Strengths and limitations
Our study is the first to measure EI improvement as a potential outcome of Balint training and the first published study on the use of Balint seminars among internal medicine residents. The small sample size, low attendance and single-centred nature of the study may pose challenges to generalisability. The low sample size is common among studies on Balint seminars as it is bound by the convenience samples at the respective residency programs. Moreover, it is difficult to combine different residency programs as there will be lots of other confounding variables that cannot be accounted for.

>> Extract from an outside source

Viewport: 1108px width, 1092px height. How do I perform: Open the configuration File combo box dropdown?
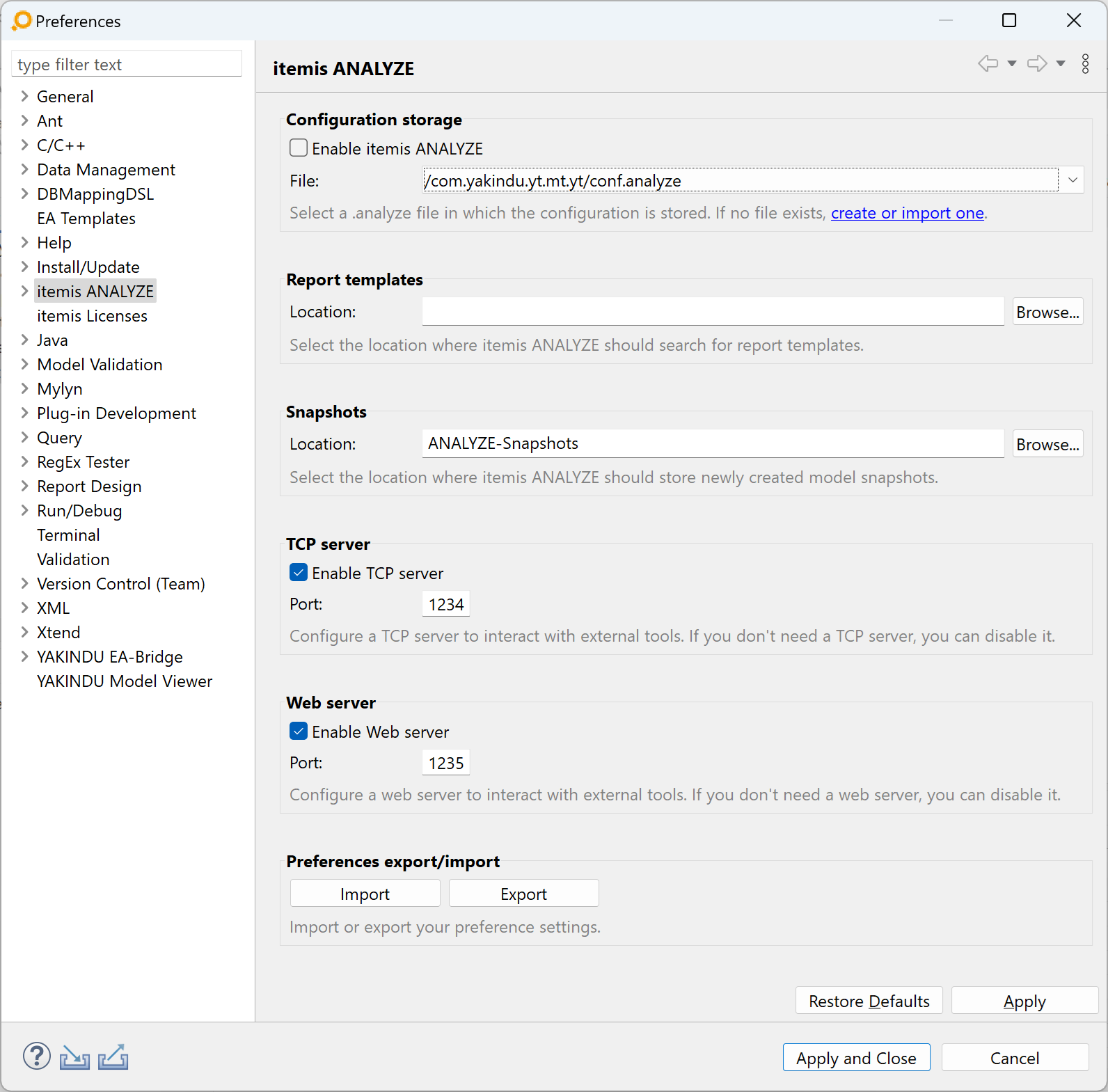[1073, 180]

This study did not have a control group because this was neither feasible nor ethical in educational settings where burnout levels are high. It was not possible to deny a group of residents of an educational activity. This may affect the internal validity of the study as changes in the outcome may have occurred as a result of normal development.
Practical implications
Although the results of this study did not show a positive impact of Balint seminars on EI across the sample, a small group of residents had some improvement in their scores. It is difficult for any educational intervention to be useful to all learners. It is also important to view the results within the context of a population that had severe burnout which could have impacted their empathy and EI skills. The importance of the Balint seminars was introduced by the programme director in the first session where he emphasised the importance of this activity. Balint seminars were offered at 11:00 AM. Although this time was selected by the residency programme as the most convenient, the residents may be preoccupied with medical cases on the hospital inpatient ward and some had to excuse themselves because they needed to attend to a patient. However, the facilitators always introduced the session by few moments of deep breathing and asking the residents to try to relax and disconnect from their duties. In the year following the research study reported here, the residency programme moved the Balint session until 1 PM and started to offer lunch at the session, which improved the attendance rate. Despite all this, the study represents the reality of implementing of Balint session in Internal Medicine residencies with all its complexities.
Conclusion
Balint seminars may play an important role in improving EI among internal medicine residents, especially female residents. More studies are needed, however, to explore this link. The study suggests that the implementation of Balint seminars should ensure proper attendance for better outcomes. Further research should be conducted to examine the Balint process and how it can be modified to align with different learning styles of residents. Furthermore, burnout is a complex syndrome that may require multidimensional interventions that can include Balint seminars.
Footnotes
Funding
The author(s) disclosed receipt of the following financial support for the research, authorship, and/or publication of this article: This work was supported by the Centre of Teaching and Learning, American University of Beirut. Centre of Teaching and Learning was not involved in writing the proposal, or in results and analysis.